Text provided ->
________________________________________

The news that interrupted my reverie a week ago shattered the lives of the injured and the dead, and of those who mourned their loss. What’s more, the aftermath threatened our unity as a people and our union as a nation. Past tragedies united us. We all knew who set off the bomb that destroyed a federal building in Oklahoma City.
There was no question about who flew the suicide planes into the World Trade Center or who shot the school children in Connecticut. This time, though there was no question about who drove the death car, or who came from a distance to brandish their swastikas and weapons, some of our national leaders were quick to argue that there was guilt enough to go around.
As I tried to make sense of the senseless, I remembered an old book first published the year I finished college. Milton Sanford Mayer, an American Jew, a journalist, and a college professor at places like the University of Chicago and the University of Massachusetts, went to Germany a few years after World War II.

________________________________________

About this exercise -> Extend the reflection above on national tragedy and Milton Mayer's postwar trip to Germany, starting after its last sentence.

Data for analysis ->
________________________________________

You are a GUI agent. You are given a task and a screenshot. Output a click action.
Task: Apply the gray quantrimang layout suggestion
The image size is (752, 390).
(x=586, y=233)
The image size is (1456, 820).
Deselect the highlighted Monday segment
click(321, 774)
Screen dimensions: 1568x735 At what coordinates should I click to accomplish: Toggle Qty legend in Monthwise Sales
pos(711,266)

________________________________________

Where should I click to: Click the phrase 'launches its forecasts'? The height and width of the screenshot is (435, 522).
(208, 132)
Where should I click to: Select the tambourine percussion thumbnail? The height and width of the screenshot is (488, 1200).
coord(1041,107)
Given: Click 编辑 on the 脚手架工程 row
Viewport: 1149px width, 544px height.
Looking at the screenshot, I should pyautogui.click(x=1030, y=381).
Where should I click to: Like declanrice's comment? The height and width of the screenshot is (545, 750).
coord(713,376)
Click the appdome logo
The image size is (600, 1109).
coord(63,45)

________________________________________

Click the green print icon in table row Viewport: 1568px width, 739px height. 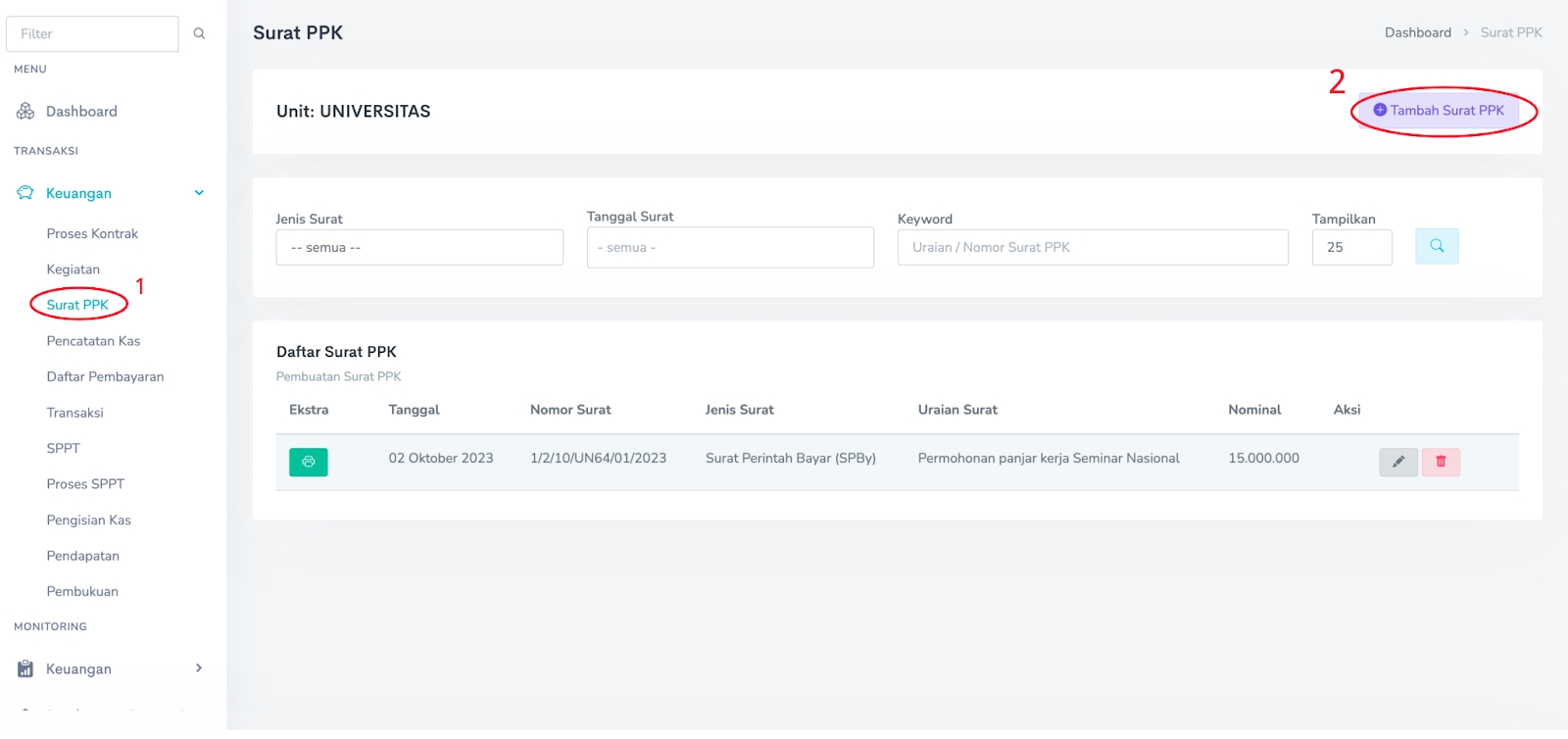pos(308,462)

________________________________________

Response area ->
Concealing his identity as a Jew, he interviewed several people who had been caught up in the Nazi fervor before and after the war. The central question for each person was, “How could you have fallen prey to the guile of a leader like Adolf Hitler?” Ten of those interviews then served as the basis for his book, “They Thought They Were Free.” A reviewer of a revised edition proclaimed the book “eerily relevant.”
Although their answers varied, a common thread ran through all. They did not become supporters of The Third Reich or members of the National Socialist Party all at once, but gradually. As one man put it, “Once you take step A, it is easier to take step B, and once you take step B….” Another said, “Now you live in a world of hate and fear, and the people who hate and fear do not even know it themselves; when everyone is transformed, no one is transformed. Now you live in a system which rules without responsibility even to God.”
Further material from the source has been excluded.